Sudden drastic drop in blood glucose level can induce sedation (Laurence & Bennett, Citation1992). The infusion had no effect on fasting blood glucose level or in glucose tolerance test, although it impaired glucose absorption from the gut. However, this effect on glucose absorption cannot by itself be the causal factor of the sedative action but may explain the effect in part. Some Chinese herbal remedies induce sedation, at least partly, by this mode of action (Ang-Lee et al., Citation2001). Because the infusion does not affect fasting blood glucose level, it may be used in patients even with diabetes mellitus.

Increases in serotonergic activity can produce sedation (Anonymous, Citation2000; Laurence & Bennett, Citation1992; Mckenry & Salerno; Citation1992, Talley, Citation2001). Currently, we have no direct evidence regarding serotonergic agonist activity of the infusion. However, the flower infusion did not induce a flat body posture in rats, which is known as serotonin behavior syndrome (Shimizu et al., Citation1992), possibly suggesting a lack of involvement of serotonergic mechanisms.

Decrease in dopaminergic activity is yet another mechanism to induce sedation (Anonymous Citation2000; Laurence & Bennett, Citation1992; Mckenry & Salerno, Citation1992). Because the infusion-induced sedation was not blocked by the dopamine receptor agonist bromocriptine, this mechanism also seems unlikely to be operative here.

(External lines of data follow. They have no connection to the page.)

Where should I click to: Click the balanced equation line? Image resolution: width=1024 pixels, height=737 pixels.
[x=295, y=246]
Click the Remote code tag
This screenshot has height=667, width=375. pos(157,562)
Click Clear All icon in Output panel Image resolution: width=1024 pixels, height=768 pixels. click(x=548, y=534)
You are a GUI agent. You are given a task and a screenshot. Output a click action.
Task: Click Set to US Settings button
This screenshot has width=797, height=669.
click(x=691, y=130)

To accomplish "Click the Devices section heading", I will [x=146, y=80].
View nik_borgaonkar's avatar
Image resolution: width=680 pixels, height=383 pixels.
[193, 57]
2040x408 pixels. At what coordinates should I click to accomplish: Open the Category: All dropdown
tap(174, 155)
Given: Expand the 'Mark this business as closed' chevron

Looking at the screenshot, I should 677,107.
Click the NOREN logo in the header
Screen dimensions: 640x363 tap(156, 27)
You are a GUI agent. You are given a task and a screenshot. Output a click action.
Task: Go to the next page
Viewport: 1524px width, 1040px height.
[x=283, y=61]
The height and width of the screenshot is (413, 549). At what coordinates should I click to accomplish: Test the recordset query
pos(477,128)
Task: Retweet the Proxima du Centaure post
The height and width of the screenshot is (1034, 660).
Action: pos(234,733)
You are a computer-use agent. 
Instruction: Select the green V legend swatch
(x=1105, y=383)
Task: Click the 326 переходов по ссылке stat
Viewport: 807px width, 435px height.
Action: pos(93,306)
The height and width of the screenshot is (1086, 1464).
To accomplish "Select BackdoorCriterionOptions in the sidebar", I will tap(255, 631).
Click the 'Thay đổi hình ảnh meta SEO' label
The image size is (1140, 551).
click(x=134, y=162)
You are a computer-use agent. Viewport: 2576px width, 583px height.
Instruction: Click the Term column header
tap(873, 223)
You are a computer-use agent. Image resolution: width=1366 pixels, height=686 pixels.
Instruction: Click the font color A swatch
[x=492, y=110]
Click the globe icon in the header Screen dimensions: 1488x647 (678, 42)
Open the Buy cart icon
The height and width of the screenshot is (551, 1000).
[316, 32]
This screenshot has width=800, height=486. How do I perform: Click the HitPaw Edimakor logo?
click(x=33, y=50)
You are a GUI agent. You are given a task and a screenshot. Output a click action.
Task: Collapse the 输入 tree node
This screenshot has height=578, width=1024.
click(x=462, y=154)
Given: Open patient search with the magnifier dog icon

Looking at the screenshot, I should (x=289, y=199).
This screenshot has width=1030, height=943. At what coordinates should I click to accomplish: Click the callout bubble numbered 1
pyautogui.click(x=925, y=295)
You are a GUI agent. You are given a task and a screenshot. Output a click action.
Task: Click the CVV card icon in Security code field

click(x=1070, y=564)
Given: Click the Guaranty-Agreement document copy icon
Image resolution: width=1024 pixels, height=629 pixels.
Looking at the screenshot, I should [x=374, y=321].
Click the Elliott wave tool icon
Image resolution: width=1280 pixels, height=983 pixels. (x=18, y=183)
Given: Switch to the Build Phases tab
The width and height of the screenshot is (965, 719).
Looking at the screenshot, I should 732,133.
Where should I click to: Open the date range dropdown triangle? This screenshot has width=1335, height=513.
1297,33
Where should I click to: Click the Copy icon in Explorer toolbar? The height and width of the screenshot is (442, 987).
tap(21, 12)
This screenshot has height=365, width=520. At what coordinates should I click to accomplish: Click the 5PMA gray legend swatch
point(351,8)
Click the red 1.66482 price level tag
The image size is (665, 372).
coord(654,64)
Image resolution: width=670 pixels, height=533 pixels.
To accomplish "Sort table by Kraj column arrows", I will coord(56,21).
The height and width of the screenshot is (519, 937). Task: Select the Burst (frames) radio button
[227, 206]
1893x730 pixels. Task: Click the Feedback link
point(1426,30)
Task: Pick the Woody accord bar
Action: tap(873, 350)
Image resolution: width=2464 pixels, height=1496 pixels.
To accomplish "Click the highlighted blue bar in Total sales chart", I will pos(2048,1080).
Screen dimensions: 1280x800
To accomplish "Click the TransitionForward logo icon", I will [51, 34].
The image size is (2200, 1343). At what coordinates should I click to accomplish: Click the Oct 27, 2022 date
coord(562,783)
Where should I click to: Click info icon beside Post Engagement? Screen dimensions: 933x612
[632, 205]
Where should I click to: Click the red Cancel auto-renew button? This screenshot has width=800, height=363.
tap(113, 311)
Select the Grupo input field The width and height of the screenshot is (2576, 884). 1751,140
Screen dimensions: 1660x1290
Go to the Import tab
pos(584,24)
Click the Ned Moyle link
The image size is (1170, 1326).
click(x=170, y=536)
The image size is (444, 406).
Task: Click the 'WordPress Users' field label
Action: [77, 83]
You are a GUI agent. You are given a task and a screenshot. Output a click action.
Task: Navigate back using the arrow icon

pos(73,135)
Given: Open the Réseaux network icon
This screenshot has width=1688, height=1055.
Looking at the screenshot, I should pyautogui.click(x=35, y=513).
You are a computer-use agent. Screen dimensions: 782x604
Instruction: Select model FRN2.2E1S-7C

Membrane stabilizers are known to induce sedation (Mckenry & Salerno, Citation1992; Laurence & Bennett, Citation1992), perhaps by elevating the threshold of arousal centers in the brain stem as claimed for methprylon (Mckenry & Salerno, Citation1992). In our experimental conditions, the flower infusion impaired the heat-induced hemolysis of rat erythrocytes in vitro., suggesting a similar mode of sedative action. In addition, the N. arbor-tristis. flowers exhibited dose-dependent antioxidant activity when tested in thiobarbituric acid reactive substance assay (Dorman et al., Citation1995).

N. arbor-tristis. flowers contained anthocyanins, a common colored natural flavanoid: it is well recognized that flavonoids from many plants possess sedative properties (Farnsworth, Citation1966; Soulimani et al., Citation1997; Ratnasooriya et al., Citation1999; Ratnasooriya & Dharmasiri, Citation2001; Akah et al., Citation2002). More interestingly, anthocyanins from Papaver rhoecs. petals (Soulimani et al., Citation2001) were recently found to have potent sedative effect. Thus, it may be possible that the flower infusion of N. arbor-tristis. induces sedative activity via. its anthocyanins, too.

In conclusion, this study shows for the first time that N. arbo-tristis. flowers possess moderate sedative activity with a low risk-benefit profile and may be used as a surrogate herbal therapy sedative.